Rezar sin palabras, sin saber qué pedir ni qué agradecer, puede convertirse en la mejor oración. En el capítulo 5 del libro recuerdo la escena de Moisés ante la zarza ardiente y la sensación que tuve en el hospital de descubrirme a mí mismo como el que arde sin consumirse.
Oraciones que son amor que espera amor más que soluciones. Oraciones llenas de esperanza y vacías de intereses, expectativas o curiosidades. La esperanza espera todo, pero no tiene planes, solamente espera. Lo que la esperanza no hace es exigir algo y esperar que las cosas resulten como uno se imagina que es mejor.
P.- ¿Cuáles son las “ventajas” que ofrece la enfermedad?
R.- Durante la enfermedad es muy difícil encontrar “las ventajas”, pero a medida que pasa el tiempo se pueden ir aprendiendo muchas cosas y, después, al reflexionar sobre lo que pasó, sí se descubre lo más importante: que uno ha cambiado interiormente, que es mejor persona y mejor cristiano.
En mi caso, creo que también me ayudó a ser mejor sacerdote. Hago las mismas cosas que hacía antes, pero de otra manera. Especialmente, predico de otra forma y me doy cuenta que puedo ayudar mejor a las personas. La enfermedad te hace más humilde y más confiado en la fuerza de Dios que actúa a través de uno a pesar de las muchas limitaciones que uno tiene.

> _ENTRADAS DE DATOS_:
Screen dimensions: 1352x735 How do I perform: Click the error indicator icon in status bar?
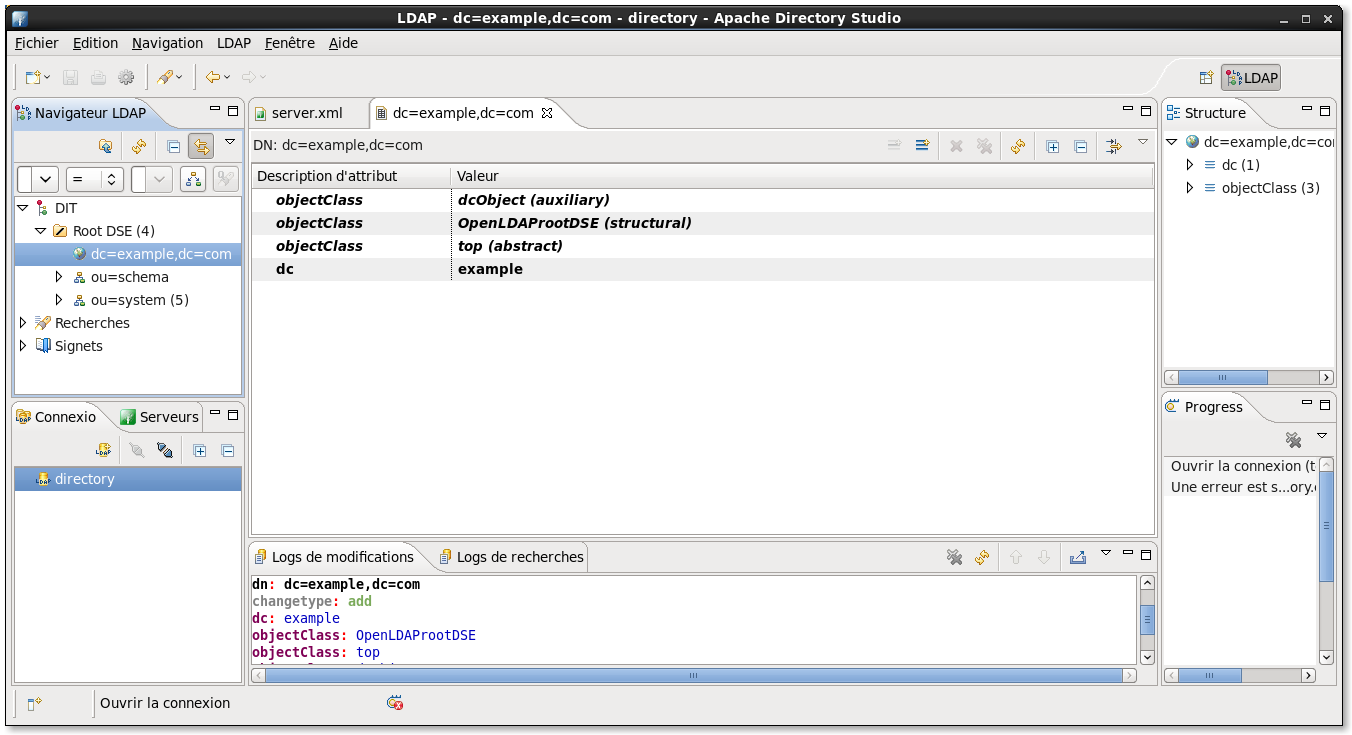395,703
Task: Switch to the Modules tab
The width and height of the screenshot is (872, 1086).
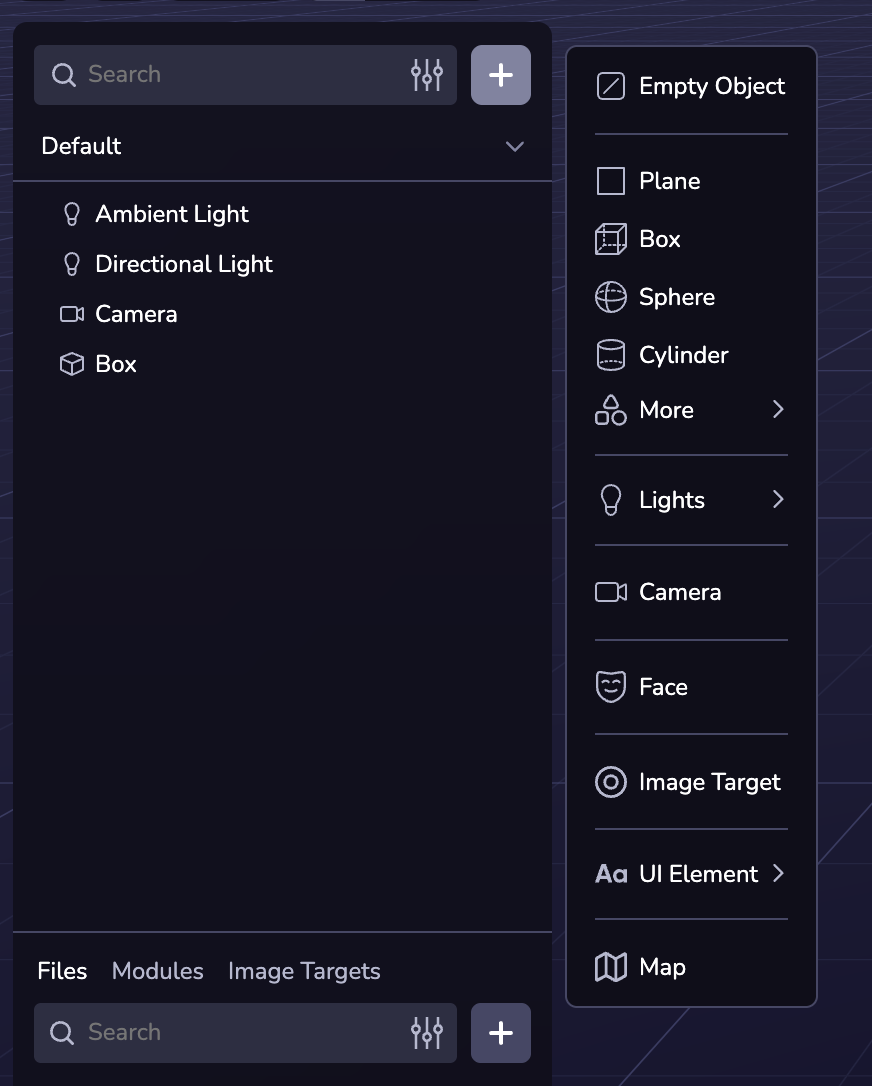Action: tap(157, 971)
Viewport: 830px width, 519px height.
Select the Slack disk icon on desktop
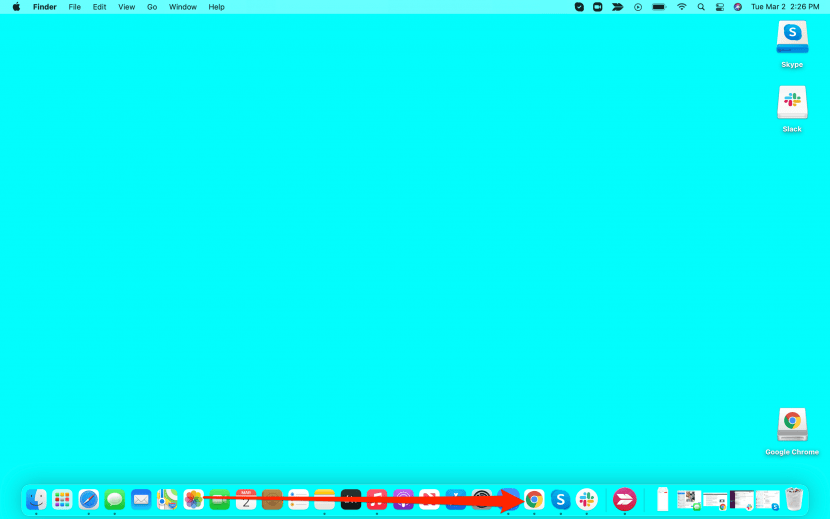792,102
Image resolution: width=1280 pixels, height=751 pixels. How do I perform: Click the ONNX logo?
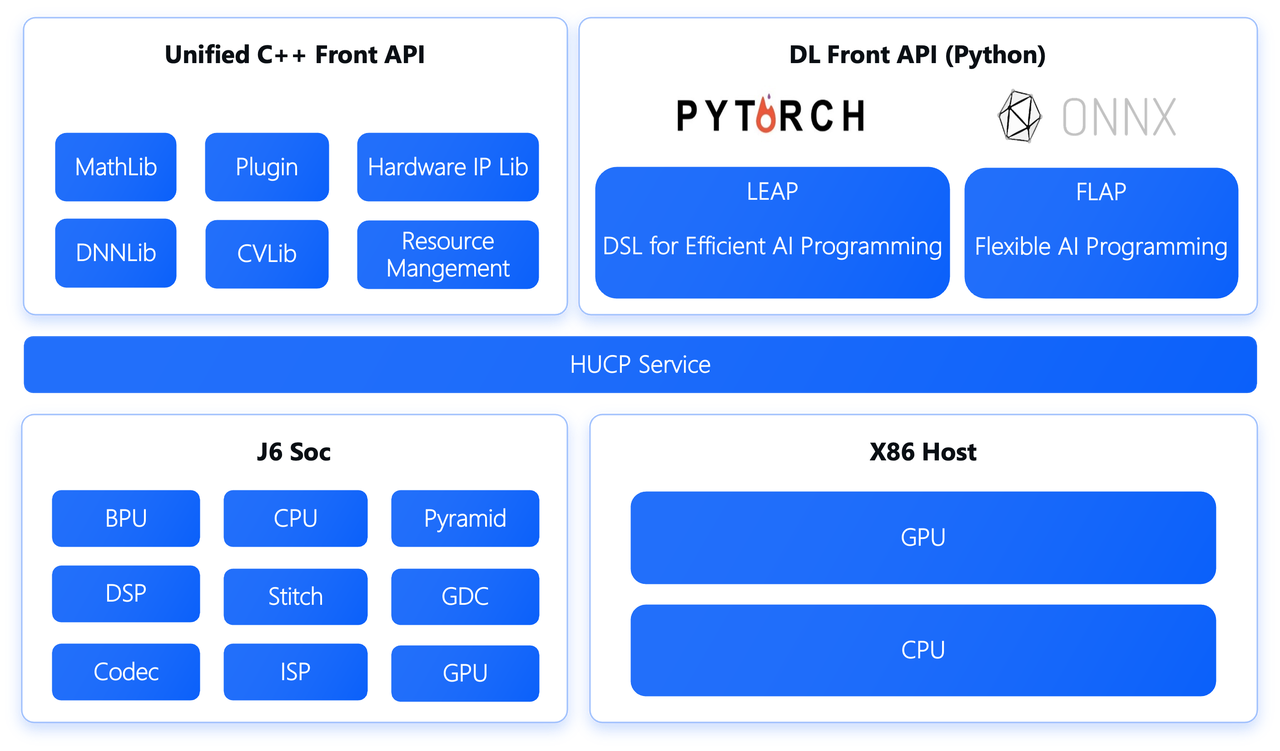click(x=1087, y=117)
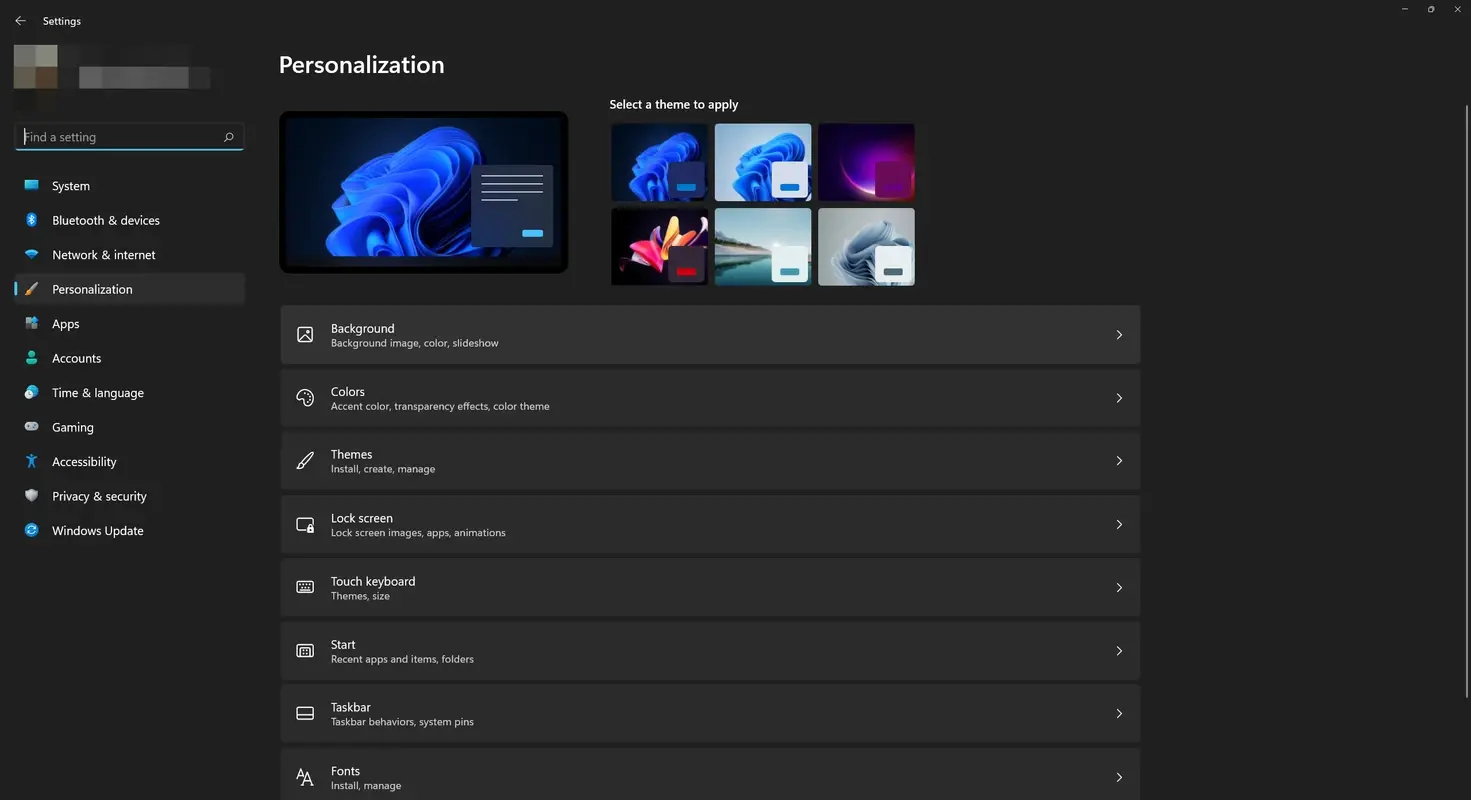Viewport: 1471px width, 800px height.
Task: Select the Apps icon in the sidebar
Action: coord(31,323)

> _TU TAREA A_:
El fragmento sobre la enfermedad y la oración habla de oraciones «llenas de esperanza y vacías de» ciertas cosas. Anota cuáles son esas cosas.
> _TU TAREA B_:
Resume en dos frases el fragmento sobre la enfermedad y la oración.
> _TU TAREA C_:
Escribe lo que sigue del fragmento sobre la enfermedad y la oración, empezando después de su última frase.

> _TU RESPUESTA A_:
Intereses, expectativas y curiosidades.

> _TU RESPUESTA B_:
Rezar sin palabras, con una esperanza que no exige nada ni tiene planes, puede llegar a ser la mejor oración. Durante la enfermedad cuesta ver sus ventajas, pero con el tiempo uno descubre que ha cambiado por dentro y que se ha vuelto más humilde y más confiado en la fuerza de Dios.

> _TU RESPUESTA C_:
Una nueva mirada
Desde la enfermedad se ve el mundo y la propia vida desde una perspectiva diferente. Muchas cuestiones que nos preocupan y ocupan como las crisis de las familias, el consumo de drogas, la injusticia social, el calentamiento del planeta, y muchos temas más, cuando las observamos desde la cama de un hospital parecen cuestiones lejanas y abstractas al compararlas con las urgencias, los temores y las dificultades que impone la enfermedad.
No sé si es una “ventaja”, pero pasar por una experiencia así ofrece una nueva mirada sobre todo lo que nos rodea, sobre nuestra propia vida y nuestra fe.
En esto de “ayudar a Dios”, también me pasó y me sigue pasando que en un rincón de mi corazón de predicador del Evangelio, una y mil veces me pregunté y me sigo preguntando: ¿Cómo podemos Señor “hacer algo para resucitarte en los corazones desolados de la gente”?
P.- ¿Podría sintetizar estas vivencias con una cita bíblica que nos lleve al subtítulo que utilizó para su libro: “el Milagro es la confianza”?
R.- Mucha gente interpreta que en el subtítulo se dice que con mucha confianza se logran milagros, pero en realidad se dice lo contrario, se dice que la misma confianza es un milagro. Sinceramente yo no sé cómo hice para vivir serenamente y, en ocasiones, con alegría y gratitud, todo lo que viví. Para mí es un milagro.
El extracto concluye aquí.